Independence Day weekend saw Alaska Gov. Sarah Palin skip out on her job, state Sen. Stanley Rosenberg come out of the closet, and state Treasurer Tim Cahill drop out of the Democratic Party. Cahill is assumed to be running for governor as an independent next year, hoping to capitalize on the current unpopularity of Gov. Deval Patrick, the state Legislature, and the tax increases they recently enacted.
Cahill is clearly running as a fiscal conservative, not only opposing the tax hikes but also saying in a Boston Globe interview that the state’s three-year-old mandate for universal health care coverage isn’t “doable.” The next question is, what kind of fiscal conservative will he be?
Will he be an anti-Beacon Hill populist, ready to put a pox on all houses and political parties? Can he duplicate Ross Perot’s success with dramatic charts, folksy sayings, and careful avoidance of social issues like abortion? Will he be a bit more dramatic and go for an Arnold Schwarzenegger approach, promising not to shuffle things around on Beacon Hill but instead “blow up boxes“?
Or will Cahill be more like former House Speaker Tom Finneran, proclaiming himself a fiscally responsible adult who can work with the Legislature and act as a check against the “loony left” in the Democratic Party, now associated with Gov. Patrick? Will he embrace his eight-year experience as a statewide official and argue that he can be a more effective governor than fellow anti-tax candidate Christy Mihos — a “reformer with results,” as one presidential candidate once put it?

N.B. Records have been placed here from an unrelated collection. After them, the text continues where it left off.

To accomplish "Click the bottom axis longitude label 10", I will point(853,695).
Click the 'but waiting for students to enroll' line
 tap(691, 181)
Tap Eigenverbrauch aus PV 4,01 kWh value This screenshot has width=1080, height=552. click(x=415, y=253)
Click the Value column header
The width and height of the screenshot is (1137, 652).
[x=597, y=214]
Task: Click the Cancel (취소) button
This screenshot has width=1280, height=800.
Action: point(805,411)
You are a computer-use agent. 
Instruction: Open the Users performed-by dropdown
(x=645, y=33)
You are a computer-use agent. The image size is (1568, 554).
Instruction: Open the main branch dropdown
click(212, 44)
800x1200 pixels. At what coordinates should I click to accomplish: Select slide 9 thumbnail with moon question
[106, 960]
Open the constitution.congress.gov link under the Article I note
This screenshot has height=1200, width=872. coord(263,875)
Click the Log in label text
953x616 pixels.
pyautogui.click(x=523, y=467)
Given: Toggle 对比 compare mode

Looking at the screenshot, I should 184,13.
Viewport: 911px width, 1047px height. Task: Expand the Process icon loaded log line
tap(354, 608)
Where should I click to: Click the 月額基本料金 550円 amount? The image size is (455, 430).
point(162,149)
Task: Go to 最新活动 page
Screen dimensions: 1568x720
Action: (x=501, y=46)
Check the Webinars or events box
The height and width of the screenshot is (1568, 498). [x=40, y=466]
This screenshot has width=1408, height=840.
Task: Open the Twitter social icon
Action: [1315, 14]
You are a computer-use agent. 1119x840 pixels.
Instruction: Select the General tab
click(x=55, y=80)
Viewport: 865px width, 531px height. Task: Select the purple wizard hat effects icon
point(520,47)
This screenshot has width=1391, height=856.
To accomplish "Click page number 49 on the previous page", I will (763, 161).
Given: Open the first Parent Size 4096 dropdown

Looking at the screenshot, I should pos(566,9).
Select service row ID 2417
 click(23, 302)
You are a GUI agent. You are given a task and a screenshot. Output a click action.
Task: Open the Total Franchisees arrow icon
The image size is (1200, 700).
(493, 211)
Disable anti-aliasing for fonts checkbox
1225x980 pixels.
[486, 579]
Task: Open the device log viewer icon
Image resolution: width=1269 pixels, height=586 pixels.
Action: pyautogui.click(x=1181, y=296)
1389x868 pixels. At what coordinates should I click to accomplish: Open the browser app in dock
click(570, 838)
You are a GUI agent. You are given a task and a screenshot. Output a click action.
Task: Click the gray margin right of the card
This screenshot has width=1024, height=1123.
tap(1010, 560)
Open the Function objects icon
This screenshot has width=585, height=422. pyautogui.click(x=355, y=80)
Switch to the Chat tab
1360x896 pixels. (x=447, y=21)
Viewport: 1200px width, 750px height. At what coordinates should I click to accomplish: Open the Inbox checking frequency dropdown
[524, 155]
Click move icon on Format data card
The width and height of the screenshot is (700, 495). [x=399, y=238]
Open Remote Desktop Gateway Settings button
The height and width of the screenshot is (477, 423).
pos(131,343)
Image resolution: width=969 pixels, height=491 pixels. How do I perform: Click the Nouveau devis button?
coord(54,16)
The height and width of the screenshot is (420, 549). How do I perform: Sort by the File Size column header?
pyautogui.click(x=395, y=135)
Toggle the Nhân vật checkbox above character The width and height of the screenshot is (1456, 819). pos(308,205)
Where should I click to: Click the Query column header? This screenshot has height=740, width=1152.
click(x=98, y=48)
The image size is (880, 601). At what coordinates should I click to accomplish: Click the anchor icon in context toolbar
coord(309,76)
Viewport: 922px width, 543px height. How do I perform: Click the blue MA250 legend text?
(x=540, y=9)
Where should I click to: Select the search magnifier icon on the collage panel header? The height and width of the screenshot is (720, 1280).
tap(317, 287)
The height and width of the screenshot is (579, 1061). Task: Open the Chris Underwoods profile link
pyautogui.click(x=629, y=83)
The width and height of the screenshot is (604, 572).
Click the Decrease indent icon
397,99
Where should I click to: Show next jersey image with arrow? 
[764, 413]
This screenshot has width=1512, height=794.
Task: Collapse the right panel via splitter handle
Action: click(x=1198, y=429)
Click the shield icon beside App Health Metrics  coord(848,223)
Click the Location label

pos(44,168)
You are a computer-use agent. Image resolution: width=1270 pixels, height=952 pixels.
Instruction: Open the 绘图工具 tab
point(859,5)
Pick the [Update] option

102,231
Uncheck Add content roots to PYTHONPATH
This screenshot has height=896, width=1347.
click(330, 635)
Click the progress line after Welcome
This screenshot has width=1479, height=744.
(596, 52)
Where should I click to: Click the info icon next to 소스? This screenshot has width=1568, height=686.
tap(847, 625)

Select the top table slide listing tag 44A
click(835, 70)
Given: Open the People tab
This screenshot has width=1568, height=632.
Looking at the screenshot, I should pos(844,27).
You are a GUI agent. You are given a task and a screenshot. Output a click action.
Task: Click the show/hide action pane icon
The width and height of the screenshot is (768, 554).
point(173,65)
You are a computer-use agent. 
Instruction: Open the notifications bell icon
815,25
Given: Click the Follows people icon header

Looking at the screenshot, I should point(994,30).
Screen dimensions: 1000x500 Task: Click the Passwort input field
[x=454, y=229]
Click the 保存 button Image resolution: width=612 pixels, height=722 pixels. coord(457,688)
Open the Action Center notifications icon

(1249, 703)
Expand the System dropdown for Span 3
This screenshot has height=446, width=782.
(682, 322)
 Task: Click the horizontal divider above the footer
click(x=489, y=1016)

I suspect that much depends on what possible Republican candidate Charles Baker decides to do. If he runs, the former official in the Weld and Cellucci administrations has to decide whether to run as another outsider (as Mitt Romney and Deval Patrick did) or as someone who knows how things work on Beacon Hill. Cahill seems to be hoping to intimidate Baker from running at all, but if he leans too far in one direction — angry outsider or experienced administrator — he might give Baker an opening to take the other role.